Even on our last morning the sun refused to play. When I complained to our hostess that it had been raining biblically for ages, she disagreed, saying that Portugal had been under siege for only four months. Finally, Colin directed the little Opel to our last castle, in Torres Vedras. It seemed more like a condemned 13th-century inner-city apartment building than a castle, a hollowed-out relic of antiquated construction methods. But it was our final stronghold before returning to Manhattan (an island of no real castles), and its few remaining walls did offer a sense of closure. I climbed over the rubble, jumping into miniature ponds of dirty rainwater, while a strong wind rustled through the bougainvillea along the castle walls, and moaned as it rolled over the landscape. Colin and I walked arm in arm through what was once the entrance to the castle and down the tree-lined path. I reached into my raincoat pocket just as the first hint of gold peeked from behind a gray blanket, and by the time the sky was a midday shade of cornflower blue, my shades were on my face, reflecting the sun back at itself.
But as soon as we hit the highway headed for Lisbon, drops began to fall like stones and streak the windshield. My willfulness had taken us to all eight castles, but in the end, Mother Nature still won.
Day 1 Start in Lisbon, heading north on the A1. Stop at Santarém; then continue to Torres Novas and Tancos via the N3. Have bacalhau for lunch at Sol Tejo (2260 Vila Nova da Barquinha; 351-249/710-231; lunch for two $19), overlooking the Almoural Castle.

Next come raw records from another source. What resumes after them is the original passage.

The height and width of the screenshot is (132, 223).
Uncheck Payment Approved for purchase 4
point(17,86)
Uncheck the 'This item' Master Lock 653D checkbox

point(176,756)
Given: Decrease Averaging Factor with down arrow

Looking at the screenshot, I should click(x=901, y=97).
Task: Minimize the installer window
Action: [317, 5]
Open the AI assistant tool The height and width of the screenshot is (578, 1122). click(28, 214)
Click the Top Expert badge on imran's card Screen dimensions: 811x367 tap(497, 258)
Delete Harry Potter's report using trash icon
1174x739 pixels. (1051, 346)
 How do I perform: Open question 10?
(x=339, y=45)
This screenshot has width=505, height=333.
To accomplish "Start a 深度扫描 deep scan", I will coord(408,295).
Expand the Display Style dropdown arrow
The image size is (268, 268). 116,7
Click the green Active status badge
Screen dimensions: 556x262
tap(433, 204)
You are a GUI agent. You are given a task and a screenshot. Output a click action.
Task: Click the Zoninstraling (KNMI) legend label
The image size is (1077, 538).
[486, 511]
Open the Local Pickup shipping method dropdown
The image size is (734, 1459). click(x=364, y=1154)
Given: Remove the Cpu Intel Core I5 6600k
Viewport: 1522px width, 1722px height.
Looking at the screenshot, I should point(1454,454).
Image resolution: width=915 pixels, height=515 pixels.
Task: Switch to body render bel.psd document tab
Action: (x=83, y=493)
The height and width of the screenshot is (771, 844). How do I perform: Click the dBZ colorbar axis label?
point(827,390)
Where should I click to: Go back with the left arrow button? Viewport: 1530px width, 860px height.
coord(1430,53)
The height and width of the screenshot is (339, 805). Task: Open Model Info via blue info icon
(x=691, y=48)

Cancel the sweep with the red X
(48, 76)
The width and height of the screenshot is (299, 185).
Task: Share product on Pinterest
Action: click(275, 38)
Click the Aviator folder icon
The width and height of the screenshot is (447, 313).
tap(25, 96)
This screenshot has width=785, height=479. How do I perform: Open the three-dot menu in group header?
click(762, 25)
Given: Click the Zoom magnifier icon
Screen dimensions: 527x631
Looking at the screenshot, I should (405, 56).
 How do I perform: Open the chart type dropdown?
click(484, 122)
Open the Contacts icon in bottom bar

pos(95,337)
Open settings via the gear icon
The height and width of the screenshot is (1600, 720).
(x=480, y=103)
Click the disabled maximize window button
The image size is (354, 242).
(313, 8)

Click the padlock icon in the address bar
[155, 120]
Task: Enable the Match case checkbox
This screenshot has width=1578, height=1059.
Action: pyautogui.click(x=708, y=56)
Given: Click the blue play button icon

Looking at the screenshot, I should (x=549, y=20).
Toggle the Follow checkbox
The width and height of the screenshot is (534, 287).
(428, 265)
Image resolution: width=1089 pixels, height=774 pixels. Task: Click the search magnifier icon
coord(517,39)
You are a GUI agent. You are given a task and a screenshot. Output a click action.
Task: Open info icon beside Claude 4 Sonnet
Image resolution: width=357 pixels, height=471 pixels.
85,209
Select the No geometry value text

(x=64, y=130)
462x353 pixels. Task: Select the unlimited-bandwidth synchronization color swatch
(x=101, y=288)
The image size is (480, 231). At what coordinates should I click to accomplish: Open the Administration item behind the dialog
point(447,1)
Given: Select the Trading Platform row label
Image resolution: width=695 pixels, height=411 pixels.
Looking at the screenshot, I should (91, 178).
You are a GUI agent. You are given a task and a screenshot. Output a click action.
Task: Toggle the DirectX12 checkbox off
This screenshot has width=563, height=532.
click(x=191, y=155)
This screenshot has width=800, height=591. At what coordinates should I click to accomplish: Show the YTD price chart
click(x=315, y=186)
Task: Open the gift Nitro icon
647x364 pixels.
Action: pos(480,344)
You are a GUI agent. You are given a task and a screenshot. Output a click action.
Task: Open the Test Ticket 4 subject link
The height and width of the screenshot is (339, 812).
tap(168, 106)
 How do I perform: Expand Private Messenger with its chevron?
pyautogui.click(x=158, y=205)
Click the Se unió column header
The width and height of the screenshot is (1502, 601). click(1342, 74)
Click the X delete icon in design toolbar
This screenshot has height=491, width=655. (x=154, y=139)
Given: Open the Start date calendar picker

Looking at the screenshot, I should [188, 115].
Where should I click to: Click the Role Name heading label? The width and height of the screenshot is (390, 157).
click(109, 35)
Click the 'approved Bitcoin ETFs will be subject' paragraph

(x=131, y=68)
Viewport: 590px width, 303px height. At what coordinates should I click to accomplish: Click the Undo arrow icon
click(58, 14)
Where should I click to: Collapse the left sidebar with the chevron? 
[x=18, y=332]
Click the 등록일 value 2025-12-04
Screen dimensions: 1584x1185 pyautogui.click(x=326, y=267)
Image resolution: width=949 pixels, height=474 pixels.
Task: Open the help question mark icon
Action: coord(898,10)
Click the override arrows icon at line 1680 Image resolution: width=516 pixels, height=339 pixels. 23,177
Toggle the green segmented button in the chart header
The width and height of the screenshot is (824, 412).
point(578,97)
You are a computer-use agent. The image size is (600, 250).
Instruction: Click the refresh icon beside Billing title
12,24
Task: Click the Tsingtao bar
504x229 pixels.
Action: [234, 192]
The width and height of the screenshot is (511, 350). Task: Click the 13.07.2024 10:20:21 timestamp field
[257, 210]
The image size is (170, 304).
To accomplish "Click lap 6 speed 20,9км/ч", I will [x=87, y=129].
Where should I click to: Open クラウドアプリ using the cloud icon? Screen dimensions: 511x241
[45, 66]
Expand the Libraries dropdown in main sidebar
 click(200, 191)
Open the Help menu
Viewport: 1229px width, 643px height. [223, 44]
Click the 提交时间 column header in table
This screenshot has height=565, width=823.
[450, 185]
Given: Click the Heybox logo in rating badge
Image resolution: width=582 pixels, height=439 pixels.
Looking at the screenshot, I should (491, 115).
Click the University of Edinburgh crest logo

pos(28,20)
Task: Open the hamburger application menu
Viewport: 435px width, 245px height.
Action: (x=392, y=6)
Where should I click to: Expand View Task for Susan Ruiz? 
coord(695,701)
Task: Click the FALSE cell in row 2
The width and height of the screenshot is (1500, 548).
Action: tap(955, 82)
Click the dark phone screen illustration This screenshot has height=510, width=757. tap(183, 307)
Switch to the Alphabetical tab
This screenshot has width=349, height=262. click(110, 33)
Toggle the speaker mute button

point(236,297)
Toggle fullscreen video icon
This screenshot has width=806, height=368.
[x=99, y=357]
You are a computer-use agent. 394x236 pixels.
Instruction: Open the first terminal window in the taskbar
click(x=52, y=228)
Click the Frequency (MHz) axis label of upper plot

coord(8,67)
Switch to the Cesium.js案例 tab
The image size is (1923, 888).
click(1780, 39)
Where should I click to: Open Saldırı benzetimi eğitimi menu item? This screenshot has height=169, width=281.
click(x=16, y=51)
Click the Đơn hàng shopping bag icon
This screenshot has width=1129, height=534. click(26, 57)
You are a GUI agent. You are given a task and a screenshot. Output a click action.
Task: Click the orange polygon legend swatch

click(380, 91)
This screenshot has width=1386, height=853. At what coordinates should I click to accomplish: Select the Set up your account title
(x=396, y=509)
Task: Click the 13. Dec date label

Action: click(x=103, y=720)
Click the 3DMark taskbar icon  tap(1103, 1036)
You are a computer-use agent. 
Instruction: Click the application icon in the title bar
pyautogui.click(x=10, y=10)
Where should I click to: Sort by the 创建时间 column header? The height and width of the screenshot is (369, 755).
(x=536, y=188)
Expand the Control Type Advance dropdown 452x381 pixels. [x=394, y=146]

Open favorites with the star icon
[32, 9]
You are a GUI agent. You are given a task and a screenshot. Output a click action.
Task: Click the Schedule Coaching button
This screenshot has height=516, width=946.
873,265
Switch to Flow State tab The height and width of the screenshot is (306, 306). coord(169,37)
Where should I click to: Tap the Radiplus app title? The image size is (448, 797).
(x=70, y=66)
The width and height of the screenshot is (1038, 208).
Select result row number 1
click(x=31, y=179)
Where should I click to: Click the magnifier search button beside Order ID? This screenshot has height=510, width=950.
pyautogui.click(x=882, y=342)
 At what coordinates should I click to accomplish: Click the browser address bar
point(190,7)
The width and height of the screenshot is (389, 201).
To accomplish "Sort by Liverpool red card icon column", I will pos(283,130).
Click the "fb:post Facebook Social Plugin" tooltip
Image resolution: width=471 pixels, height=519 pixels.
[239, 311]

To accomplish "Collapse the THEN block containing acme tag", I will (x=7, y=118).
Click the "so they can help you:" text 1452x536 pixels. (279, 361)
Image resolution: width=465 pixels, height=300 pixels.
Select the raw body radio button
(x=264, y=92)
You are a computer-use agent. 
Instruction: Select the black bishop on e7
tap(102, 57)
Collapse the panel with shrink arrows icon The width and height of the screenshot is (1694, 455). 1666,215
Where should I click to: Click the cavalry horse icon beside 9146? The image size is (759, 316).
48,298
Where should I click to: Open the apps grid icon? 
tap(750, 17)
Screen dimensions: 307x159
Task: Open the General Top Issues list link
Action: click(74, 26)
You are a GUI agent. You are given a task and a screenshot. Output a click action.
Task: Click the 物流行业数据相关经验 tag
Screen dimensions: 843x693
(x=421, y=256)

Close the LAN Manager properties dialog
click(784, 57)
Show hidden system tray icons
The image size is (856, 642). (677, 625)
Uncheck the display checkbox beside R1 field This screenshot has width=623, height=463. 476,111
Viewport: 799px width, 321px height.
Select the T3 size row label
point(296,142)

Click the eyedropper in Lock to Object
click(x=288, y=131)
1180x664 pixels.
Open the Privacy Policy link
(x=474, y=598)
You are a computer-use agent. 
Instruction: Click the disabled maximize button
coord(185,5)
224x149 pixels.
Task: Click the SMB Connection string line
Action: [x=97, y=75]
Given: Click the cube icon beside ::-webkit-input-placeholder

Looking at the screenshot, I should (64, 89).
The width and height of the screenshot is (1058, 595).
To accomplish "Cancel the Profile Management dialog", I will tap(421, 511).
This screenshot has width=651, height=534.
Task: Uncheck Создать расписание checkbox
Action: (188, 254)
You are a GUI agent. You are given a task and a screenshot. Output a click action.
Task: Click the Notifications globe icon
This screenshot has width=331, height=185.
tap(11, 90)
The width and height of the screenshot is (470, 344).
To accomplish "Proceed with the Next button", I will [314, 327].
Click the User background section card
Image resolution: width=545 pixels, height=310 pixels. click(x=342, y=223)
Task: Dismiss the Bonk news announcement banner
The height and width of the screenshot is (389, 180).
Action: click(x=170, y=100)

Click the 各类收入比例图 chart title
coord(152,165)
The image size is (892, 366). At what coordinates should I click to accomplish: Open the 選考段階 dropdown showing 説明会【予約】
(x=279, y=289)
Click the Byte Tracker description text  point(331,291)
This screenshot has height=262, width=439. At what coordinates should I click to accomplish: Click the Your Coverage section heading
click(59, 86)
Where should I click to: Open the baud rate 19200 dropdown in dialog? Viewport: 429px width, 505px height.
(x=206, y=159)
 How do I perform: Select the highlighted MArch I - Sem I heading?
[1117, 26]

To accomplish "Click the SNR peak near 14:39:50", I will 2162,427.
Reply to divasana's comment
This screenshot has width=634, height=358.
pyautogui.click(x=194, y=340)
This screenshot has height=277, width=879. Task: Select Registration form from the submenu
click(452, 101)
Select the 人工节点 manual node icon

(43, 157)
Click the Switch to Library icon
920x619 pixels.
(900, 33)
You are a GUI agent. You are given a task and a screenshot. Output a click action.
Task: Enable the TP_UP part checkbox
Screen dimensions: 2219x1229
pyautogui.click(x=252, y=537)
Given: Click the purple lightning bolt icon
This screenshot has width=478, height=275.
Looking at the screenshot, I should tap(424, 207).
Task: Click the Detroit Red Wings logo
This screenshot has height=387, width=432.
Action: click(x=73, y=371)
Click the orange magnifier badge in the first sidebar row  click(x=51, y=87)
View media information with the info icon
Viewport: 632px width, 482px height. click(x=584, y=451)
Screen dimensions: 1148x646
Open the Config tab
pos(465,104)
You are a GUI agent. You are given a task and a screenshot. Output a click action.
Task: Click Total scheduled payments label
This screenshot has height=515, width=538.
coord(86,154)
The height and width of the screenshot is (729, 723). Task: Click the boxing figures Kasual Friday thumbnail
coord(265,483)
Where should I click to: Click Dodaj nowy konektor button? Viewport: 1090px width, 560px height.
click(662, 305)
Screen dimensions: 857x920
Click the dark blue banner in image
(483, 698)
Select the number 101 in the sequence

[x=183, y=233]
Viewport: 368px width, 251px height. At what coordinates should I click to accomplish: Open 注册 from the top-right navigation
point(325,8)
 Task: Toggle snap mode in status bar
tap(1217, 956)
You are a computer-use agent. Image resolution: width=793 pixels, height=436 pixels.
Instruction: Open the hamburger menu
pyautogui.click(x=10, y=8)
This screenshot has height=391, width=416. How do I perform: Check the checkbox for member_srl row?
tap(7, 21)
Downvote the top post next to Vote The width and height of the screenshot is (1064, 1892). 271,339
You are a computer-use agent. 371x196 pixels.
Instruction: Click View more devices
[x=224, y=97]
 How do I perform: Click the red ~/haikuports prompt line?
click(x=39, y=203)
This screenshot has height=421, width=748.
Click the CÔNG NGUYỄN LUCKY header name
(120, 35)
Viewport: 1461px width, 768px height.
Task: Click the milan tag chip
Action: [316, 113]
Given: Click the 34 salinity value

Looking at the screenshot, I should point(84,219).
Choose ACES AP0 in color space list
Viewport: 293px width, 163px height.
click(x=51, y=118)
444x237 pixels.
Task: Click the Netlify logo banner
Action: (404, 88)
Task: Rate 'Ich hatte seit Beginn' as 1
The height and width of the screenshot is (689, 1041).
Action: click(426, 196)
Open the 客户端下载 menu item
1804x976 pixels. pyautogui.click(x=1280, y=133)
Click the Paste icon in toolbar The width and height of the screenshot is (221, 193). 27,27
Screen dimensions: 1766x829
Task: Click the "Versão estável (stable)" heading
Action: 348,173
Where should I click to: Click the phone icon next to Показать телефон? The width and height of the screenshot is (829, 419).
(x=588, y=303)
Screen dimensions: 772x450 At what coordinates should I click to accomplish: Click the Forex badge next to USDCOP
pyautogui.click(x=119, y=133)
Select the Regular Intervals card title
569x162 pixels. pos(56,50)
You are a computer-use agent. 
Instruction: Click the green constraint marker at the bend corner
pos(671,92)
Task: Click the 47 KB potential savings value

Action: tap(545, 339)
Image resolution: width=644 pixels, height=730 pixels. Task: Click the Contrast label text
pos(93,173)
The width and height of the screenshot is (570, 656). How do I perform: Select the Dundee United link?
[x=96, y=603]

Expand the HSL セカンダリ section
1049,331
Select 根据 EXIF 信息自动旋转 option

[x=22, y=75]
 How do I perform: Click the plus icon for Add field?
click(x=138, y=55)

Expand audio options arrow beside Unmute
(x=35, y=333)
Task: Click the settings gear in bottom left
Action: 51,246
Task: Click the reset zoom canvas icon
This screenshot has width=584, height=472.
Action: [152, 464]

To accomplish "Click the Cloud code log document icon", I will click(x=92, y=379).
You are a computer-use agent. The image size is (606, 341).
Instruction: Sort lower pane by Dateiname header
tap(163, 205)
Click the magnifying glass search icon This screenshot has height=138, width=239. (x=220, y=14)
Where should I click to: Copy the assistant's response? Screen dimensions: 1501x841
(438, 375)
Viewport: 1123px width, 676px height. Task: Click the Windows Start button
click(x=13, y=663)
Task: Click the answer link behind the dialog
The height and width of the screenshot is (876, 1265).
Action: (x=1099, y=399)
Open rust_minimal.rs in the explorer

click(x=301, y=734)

Take the N110 north to Tomar and check into the Pousada de São Pedro (Castelo do Bode, 2300 Tomar; 351-249/381-159, fax 351-249/381-176; doubles from $88).
Day 2 Many visitors make pilgrimages to the religious sites of Batalha, Alcobaça, and Fàtima, but if your time is limited, continue west along the N113 past Ourém to Leiria. Visit the 14th-century castle in Leiria, have lunch in one of the cafés at its base, and circle back to Ourém. Spend the night at the stark-white Pousada de Conde de Ourém, a former hospital that's now a minimalist hotel (2490 Ourém; 351-249/540-920, fax 351-249/542-955; doubles from $153).
Day 3 Drive southwest on the N356 to the N362 south, stopping to see the Moorish castle in Porto de Mós. Continue on the N362 through the Parque Natural das Serras de Aire e Candeeiros, turning west at Rio Maior to hit the IP6. Have all your meals at the fabulous Pousada do Castelo in Ôbidos, and spend the night if possible (2510 Ôbidos; 351-262/959-105, fax 351-262/959-148; doubles from $164; lunch for two $36). International Chapters also rents the Quinta de Sant'Ana cottages south of town (866/493-8340; from $870 per week).
Day 4 Head south on the A8, stopping to see the ramparts at Torres Vedras. You're just one hour from Lisbon.